▶ _Datensatz_:
---

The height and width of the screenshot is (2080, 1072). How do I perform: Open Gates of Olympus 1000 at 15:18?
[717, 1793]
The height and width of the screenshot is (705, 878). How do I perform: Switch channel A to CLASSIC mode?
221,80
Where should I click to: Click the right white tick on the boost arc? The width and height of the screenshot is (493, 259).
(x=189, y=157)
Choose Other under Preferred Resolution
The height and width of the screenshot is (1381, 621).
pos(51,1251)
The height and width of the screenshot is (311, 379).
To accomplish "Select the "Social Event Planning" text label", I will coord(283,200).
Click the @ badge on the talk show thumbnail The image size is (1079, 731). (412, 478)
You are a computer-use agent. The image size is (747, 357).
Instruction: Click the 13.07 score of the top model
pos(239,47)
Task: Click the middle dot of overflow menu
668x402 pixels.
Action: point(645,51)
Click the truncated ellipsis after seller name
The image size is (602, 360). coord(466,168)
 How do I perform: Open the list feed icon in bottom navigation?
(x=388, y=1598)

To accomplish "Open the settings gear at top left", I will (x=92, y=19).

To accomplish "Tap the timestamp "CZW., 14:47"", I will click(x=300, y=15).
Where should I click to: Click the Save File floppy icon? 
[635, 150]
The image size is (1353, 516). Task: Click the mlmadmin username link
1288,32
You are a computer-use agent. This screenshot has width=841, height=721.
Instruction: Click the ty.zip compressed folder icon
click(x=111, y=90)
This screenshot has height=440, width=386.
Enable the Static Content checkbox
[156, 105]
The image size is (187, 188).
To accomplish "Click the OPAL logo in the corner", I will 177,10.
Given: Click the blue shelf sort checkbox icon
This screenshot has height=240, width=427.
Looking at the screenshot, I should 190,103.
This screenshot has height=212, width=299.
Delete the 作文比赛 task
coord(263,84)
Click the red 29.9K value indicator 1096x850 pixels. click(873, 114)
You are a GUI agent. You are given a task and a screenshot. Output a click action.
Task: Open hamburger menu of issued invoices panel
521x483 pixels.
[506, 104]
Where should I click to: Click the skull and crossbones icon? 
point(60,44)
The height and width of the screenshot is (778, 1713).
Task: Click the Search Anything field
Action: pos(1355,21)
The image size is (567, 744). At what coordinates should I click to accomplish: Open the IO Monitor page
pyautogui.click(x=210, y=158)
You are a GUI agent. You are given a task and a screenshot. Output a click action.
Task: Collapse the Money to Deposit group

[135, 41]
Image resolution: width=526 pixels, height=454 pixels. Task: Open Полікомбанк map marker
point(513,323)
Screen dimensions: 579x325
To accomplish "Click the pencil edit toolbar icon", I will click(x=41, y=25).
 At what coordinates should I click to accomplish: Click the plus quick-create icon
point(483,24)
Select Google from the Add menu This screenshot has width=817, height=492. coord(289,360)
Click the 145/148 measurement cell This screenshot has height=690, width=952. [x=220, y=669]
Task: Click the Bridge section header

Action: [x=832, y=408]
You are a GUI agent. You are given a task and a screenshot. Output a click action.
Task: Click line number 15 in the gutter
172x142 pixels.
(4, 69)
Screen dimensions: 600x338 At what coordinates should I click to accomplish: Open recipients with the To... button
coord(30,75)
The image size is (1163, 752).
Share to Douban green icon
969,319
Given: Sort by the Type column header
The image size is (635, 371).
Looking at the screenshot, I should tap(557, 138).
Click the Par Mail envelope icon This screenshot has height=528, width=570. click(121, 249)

---

▶ _Arbeitsanweisung_: Finde im Material oben jede Zeile, die das Wort „checkbox“ enthält, und schreibe diese Zeilen ab. Achte dabei auf Groß- und Kleinschreibung.

▶ _Schriftliche Antwort_:
Enable the Static Content checkbox
Given: Click the blue shelf sort checkbox icon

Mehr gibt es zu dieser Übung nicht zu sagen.